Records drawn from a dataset
---+---

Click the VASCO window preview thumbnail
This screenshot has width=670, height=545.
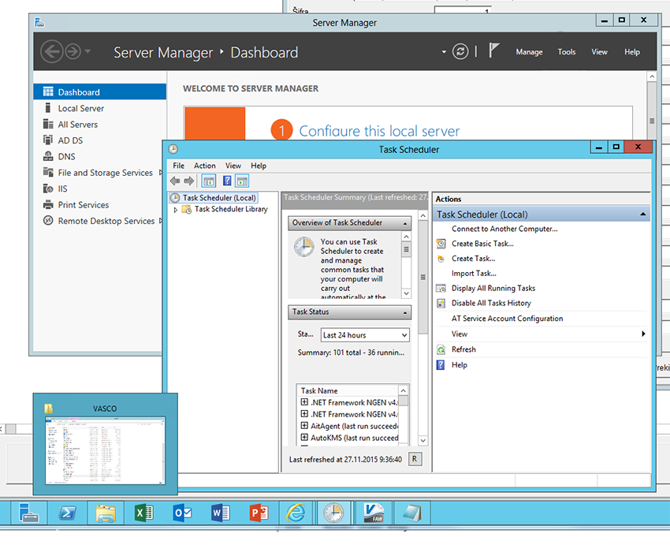pyautogui.click(x=105, y=450)
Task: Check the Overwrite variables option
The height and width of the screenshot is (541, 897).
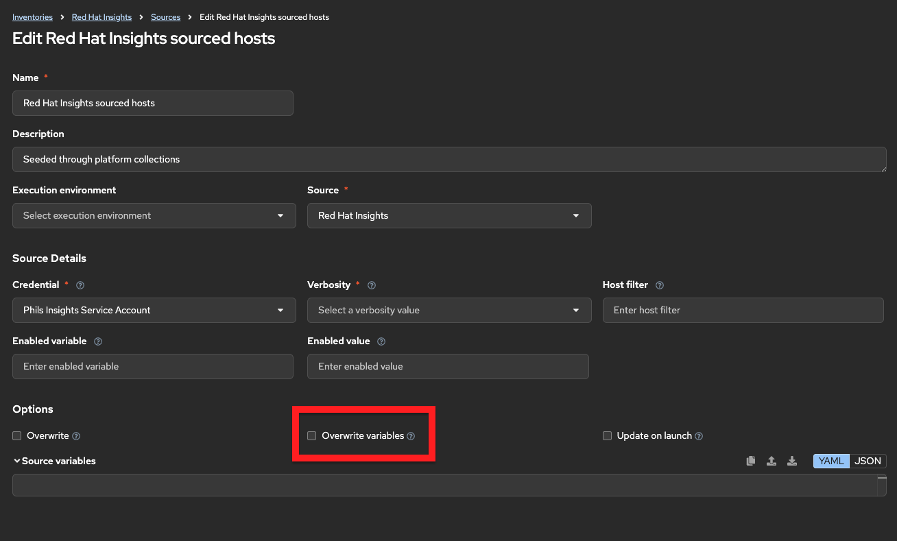Action: pyautogui.click(x=312, y=436)
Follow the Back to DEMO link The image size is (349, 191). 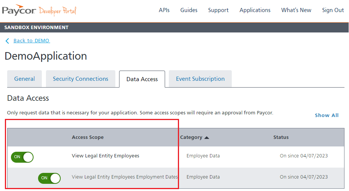coord(32,41)

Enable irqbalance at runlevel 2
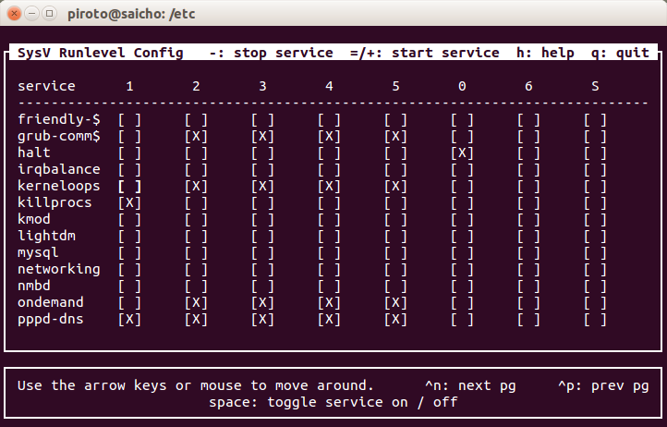(197, 169)
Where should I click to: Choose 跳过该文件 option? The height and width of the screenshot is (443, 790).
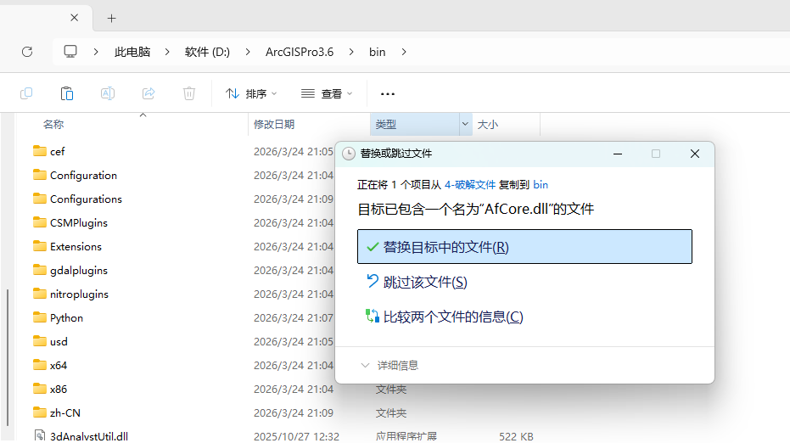pos(424,282)
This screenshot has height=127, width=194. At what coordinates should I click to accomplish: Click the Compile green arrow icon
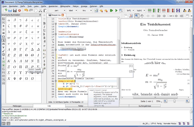coord(116,11)
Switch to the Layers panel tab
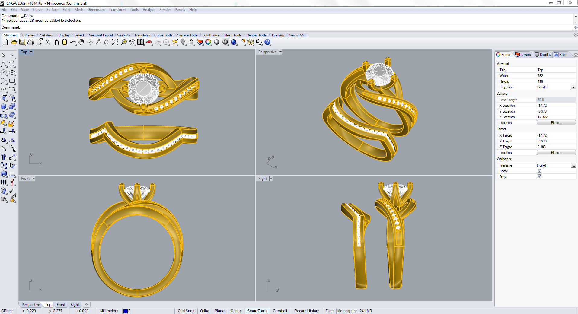578x314 pixels. [523, 55]
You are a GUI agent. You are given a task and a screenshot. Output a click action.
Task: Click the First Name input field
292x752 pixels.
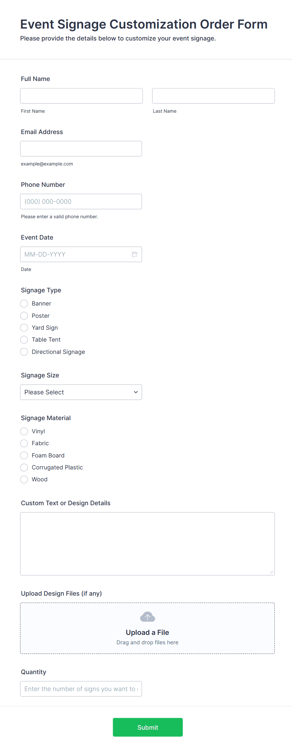click(x=81, y=96)
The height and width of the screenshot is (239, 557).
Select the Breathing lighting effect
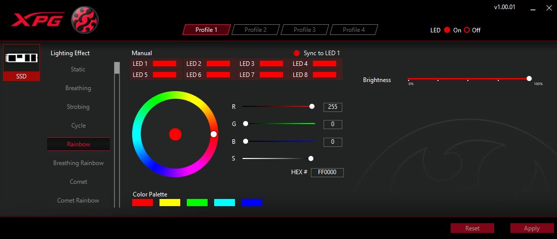78,88
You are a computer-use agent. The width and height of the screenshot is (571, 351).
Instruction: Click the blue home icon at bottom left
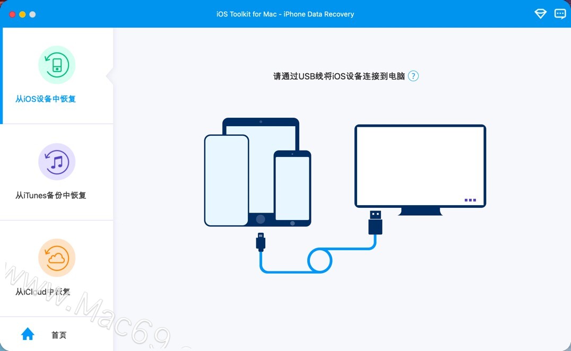(28, 334)
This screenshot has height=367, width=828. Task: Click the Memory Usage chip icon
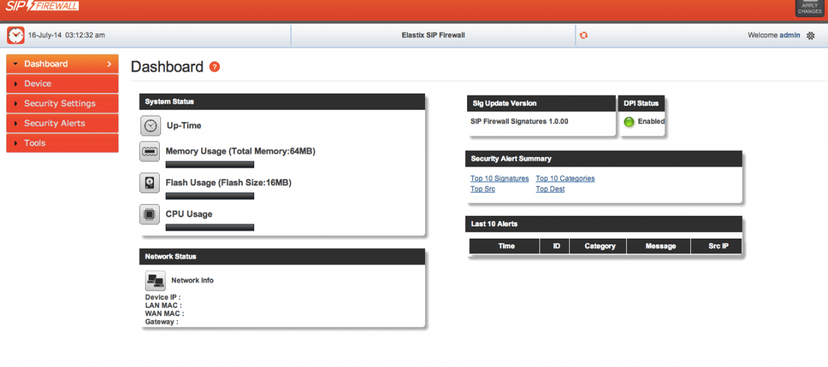(x=149, y=151)
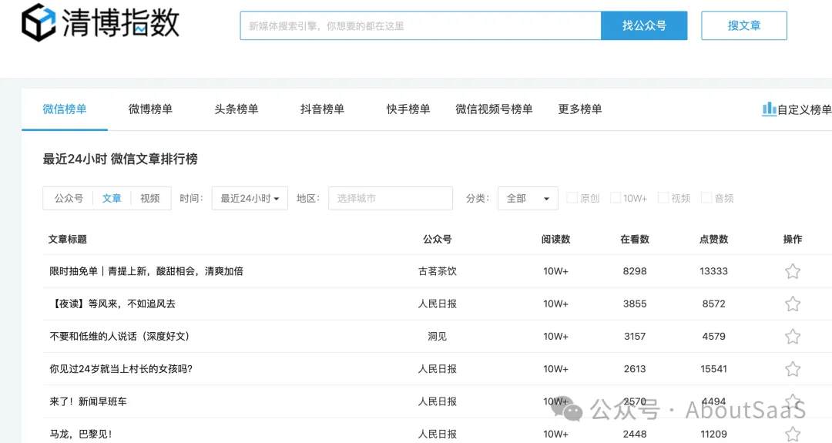The width and height of the screenshot is (832, 443).
Task: Enable the 原创 checkbox filter
Action: [572, 198]
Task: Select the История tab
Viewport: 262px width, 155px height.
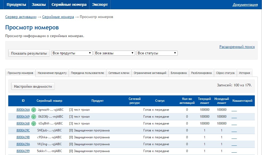Action: pyautogui.click(x=244, y=73)
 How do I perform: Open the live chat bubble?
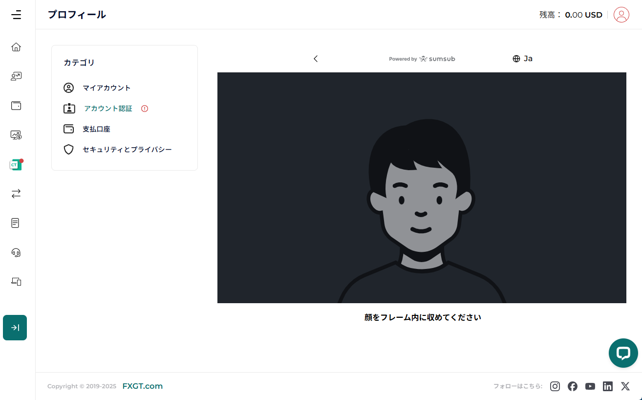click(623, 353)
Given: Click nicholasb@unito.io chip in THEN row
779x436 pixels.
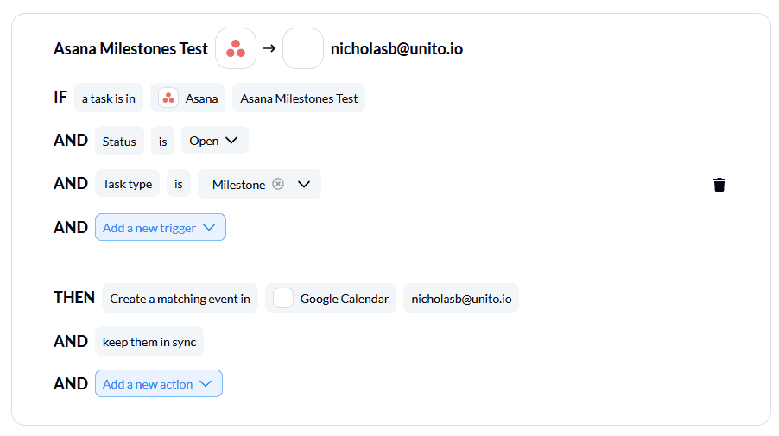Looking at the screenshot, I should pyautogui.click(x=461, y=298).
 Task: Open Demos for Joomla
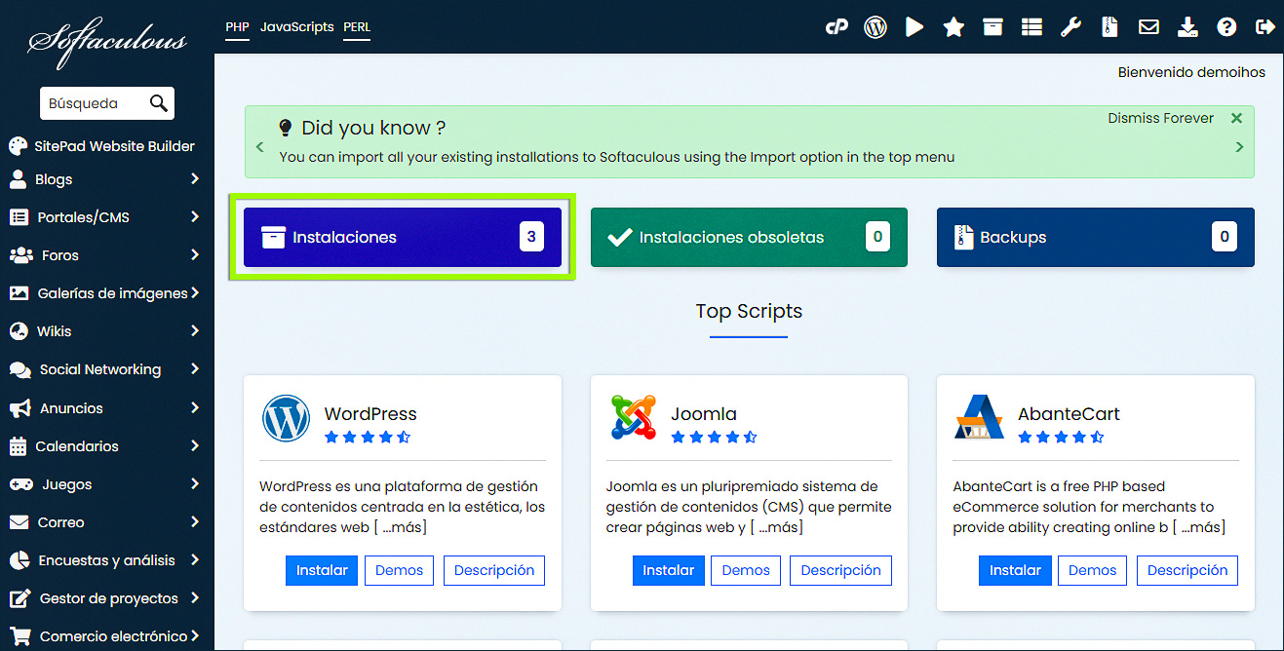746,570
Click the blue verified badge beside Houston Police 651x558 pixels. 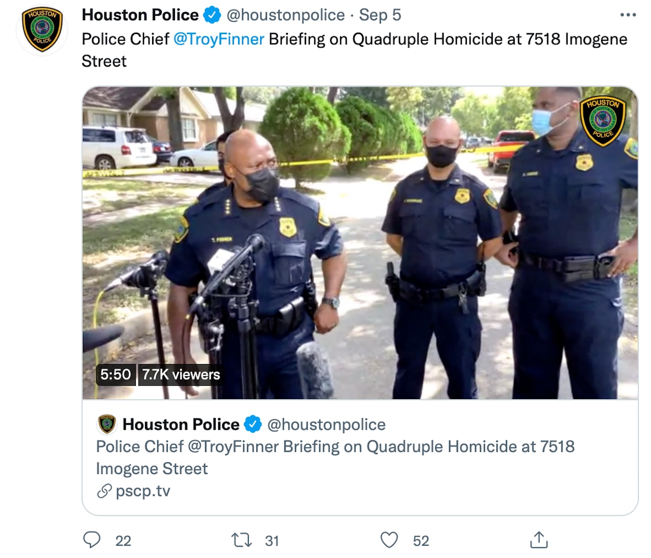pos(212,15)
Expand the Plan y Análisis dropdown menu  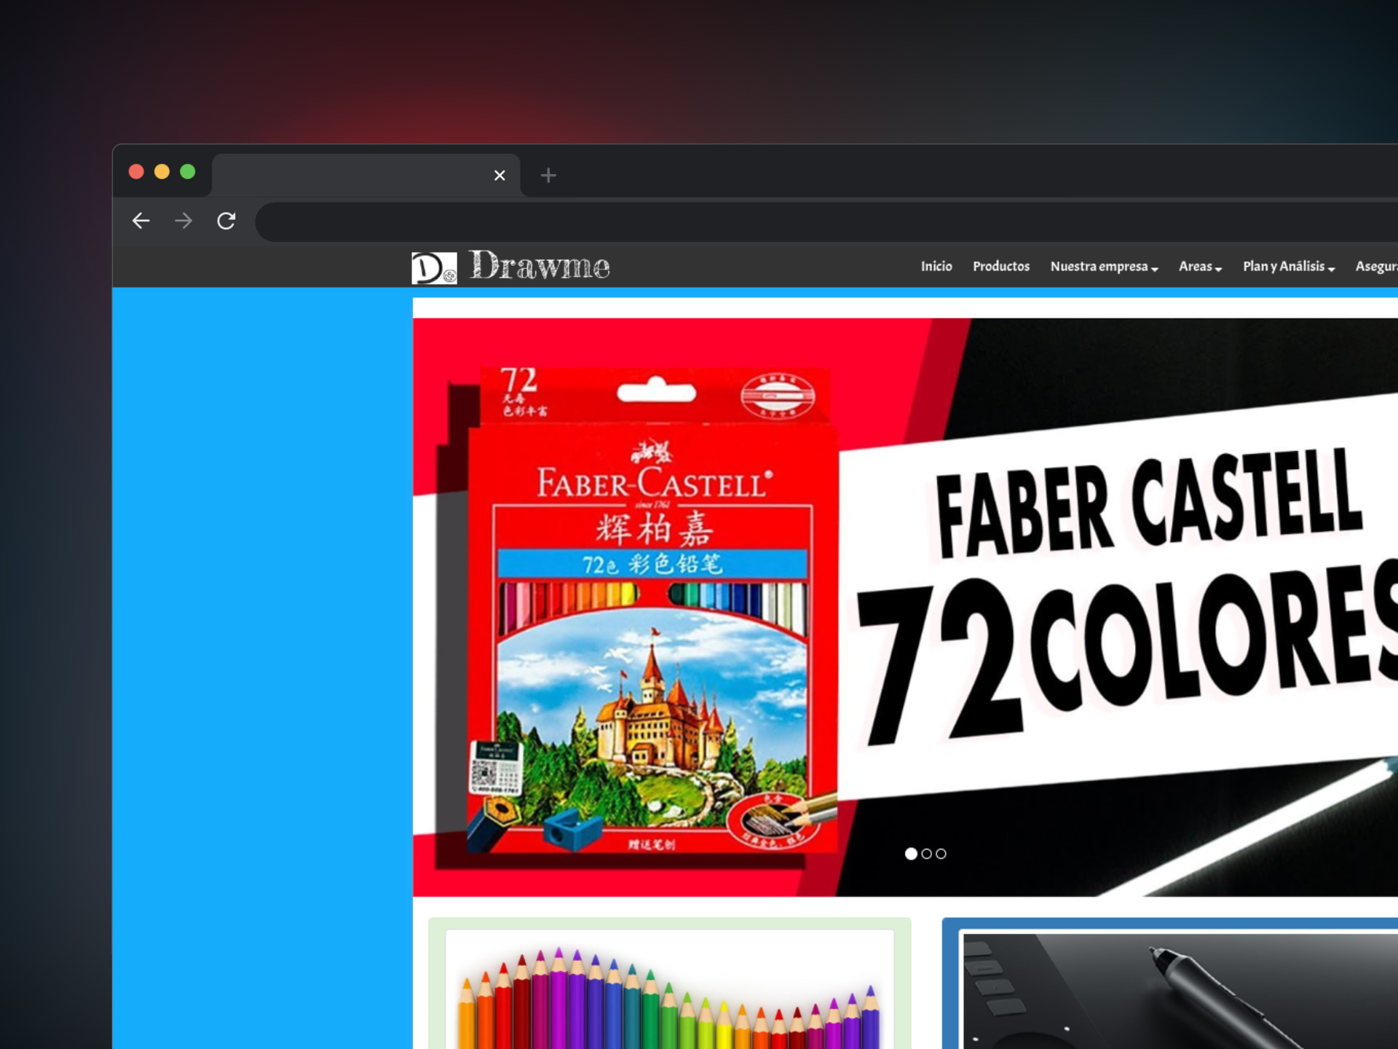(1288, 266)
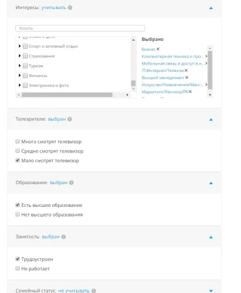Remove Высший менеджмент from selected list
Viewport: 241px width, 293px height.
186,78
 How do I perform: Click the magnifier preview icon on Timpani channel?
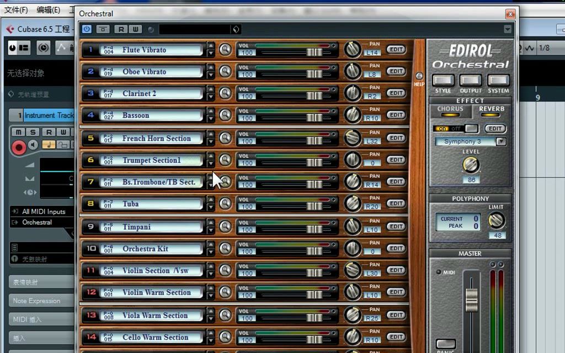click(226, 226)
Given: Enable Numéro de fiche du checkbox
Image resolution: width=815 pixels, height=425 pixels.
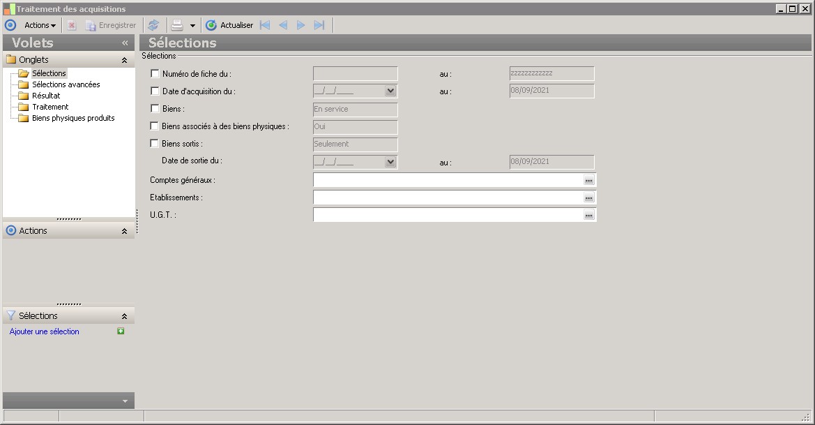Looking at the screenshot, I should pos(154,74).
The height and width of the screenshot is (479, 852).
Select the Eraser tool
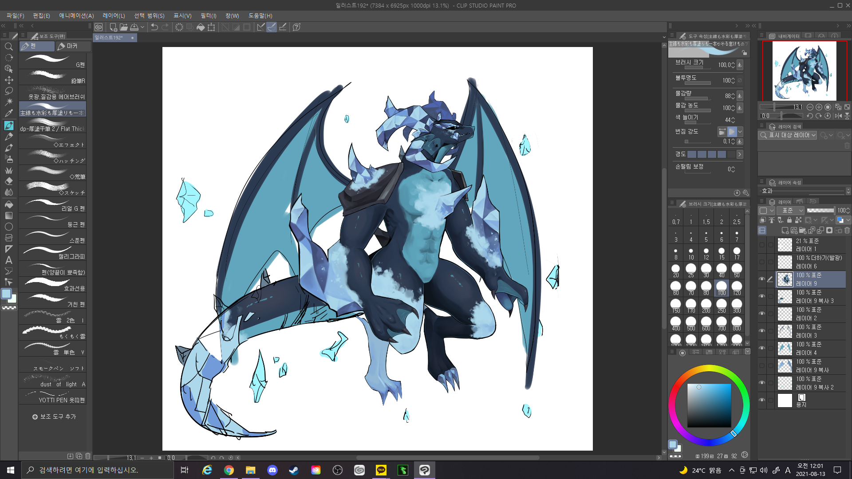[x=8, y=181]
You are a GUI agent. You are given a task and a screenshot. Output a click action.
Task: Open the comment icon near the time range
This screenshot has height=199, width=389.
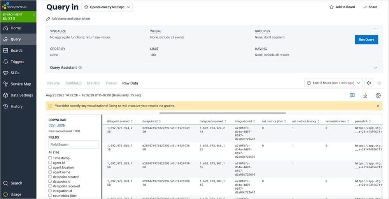click(x=352, y=96)
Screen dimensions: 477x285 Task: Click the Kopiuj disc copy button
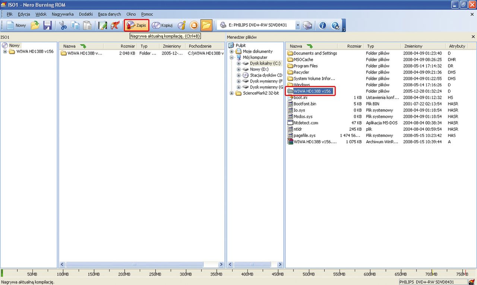[x=162, y=25]
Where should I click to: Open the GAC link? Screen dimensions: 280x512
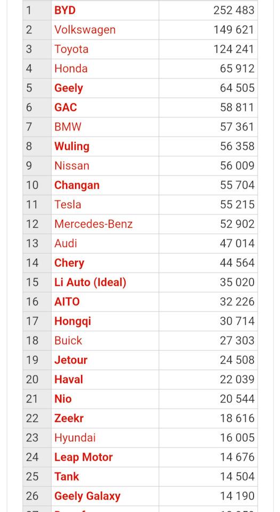(x=66, y=107)
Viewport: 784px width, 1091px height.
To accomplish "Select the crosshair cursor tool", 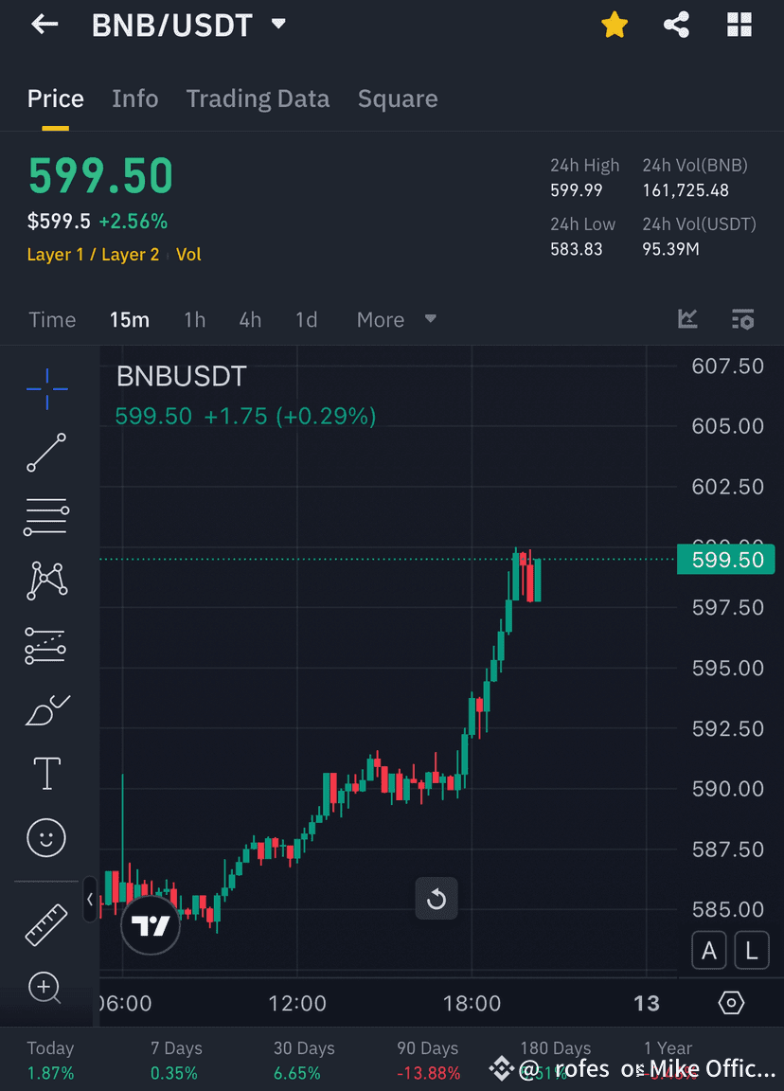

---+---

* [Exercise]:
Only the lines from the line with "Select the Eraser tool" through the closing line of the data, both included, should be set down, exactly as written and without pictures.

* [Exercise result]:
Select the Eraser tool
[x=8, y=181]
You are a GUI agent. You are given a task and a screenshot. Output a click action.
Task: Open the comment icon near the time range
This screenshot has height=199, width=389.
click(x=352, y=96)
Screen dimensions: 477x285 Task: Click the Kopiuj disc copy button
[x=162, y=25]
Where should I click to: Open the GAC link? Screen dimensions: 280x512
(x=66, y=107)
Viewport: 784px width, 1091px height.
To accomplish "Select the crosshair cursor tool", 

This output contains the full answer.